As a result, the op amp (which has a nominal gain of 4) will attempt to produce an output from zero to 13.2 volts. Since Vdd is only 10 volts, the most you could possibly get is a 0 to 10 volt output, rather than a 0 to 13.2. However, this op amp is not what is called a rail-to-rail op amp. That is, its output will not reach Vdd or Vss. Instead, if you look at the data sheet for "VOUT", "Maximum Output Voltage Swing", you will see that with VDD/VSS of +/- 15 volts, the op amp is only guaranteed to put out +/- 10 volts. The output swing is not specified at +/- 10 volts, but something on the order of +/- 5 to 7 volts is probably a reasonable projection. In the event, you're getting 8.5 volts, so that's better than you deserve.

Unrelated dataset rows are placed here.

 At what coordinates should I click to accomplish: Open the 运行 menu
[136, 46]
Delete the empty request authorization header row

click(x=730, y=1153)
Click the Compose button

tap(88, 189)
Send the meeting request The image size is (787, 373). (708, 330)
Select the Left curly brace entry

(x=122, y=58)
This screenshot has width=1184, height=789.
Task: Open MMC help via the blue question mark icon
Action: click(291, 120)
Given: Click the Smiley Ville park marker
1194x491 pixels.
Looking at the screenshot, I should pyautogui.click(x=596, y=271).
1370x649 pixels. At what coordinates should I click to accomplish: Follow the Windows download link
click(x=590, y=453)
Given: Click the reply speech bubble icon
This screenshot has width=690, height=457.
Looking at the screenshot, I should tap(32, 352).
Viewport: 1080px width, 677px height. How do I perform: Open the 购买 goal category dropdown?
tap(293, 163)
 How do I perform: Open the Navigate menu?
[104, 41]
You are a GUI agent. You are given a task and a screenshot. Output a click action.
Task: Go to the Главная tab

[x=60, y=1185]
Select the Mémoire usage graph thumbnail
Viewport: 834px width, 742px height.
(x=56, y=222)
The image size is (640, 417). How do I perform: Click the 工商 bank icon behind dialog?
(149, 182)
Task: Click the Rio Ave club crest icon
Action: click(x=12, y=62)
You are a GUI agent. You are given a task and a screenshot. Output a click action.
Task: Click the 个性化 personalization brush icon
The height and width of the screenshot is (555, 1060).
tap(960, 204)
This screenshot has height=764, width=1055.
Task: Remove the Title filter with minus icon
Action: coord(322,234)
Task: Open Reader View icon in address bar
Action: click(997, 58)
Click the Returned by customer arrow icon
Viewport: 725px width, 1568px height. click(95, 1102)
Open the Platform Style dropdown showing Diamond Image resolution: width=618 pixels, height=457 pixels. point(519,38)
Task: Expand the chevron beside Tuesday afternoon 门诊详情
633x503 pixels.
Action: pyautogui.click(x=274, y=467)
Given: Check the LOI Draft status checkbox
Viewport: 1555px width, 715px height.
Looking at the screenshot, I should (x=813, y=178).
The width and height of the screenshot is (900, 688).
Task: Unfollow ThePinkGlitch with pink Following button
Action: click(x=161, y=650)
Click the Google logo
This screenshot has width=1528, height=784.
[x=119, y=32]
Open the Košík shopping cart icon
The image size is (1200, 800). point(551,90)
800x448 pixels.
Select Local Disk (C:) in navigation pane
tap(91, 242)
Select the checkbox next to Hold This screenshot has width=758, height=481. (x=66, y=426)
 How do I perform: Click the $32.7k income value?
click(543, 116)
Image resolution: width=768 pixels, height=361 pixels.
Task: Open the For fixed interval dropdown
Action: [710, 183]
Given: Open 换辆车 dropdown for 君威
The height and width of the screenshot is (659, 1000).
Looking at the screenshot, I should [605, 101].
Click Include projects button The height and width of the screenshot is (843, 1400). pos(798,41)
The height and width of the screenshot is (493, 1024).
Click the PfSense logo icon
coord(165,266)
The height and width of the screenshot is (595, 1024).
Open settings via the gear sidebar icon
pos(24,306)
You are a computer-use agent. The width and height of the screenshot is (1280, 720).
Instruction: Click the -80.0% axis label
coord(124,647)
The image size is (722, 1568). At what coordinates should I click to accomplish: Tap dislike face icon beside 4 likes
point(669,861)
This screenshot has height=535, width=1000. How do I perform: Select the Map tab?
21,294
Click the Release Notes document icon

What you need to do is produce an offset, which will produce a 0 output with 1.65 volts in. At the same time, you'll need to increase the gain from its current value of 4 (1 + 845/247) to at least a gain of 6. You can try something like this:

schematic

simulate this circuit – Schematic created using CircuitLab

Note that the new op amp must be able to output about +/- 10 mA at much greater than 1 MHz (why?) in order not to distort the waveform, and another LT1210 would seem like an excellent candidate.

Furthermore, the output will now swing from about + 8.5 to - 8.5 unless you increase VDD and VSS, for exactly the same reason it is now only swinging to +8.5. With this op amp and these power supplies, you simply cannot expect (or even hope for) a greater output swing.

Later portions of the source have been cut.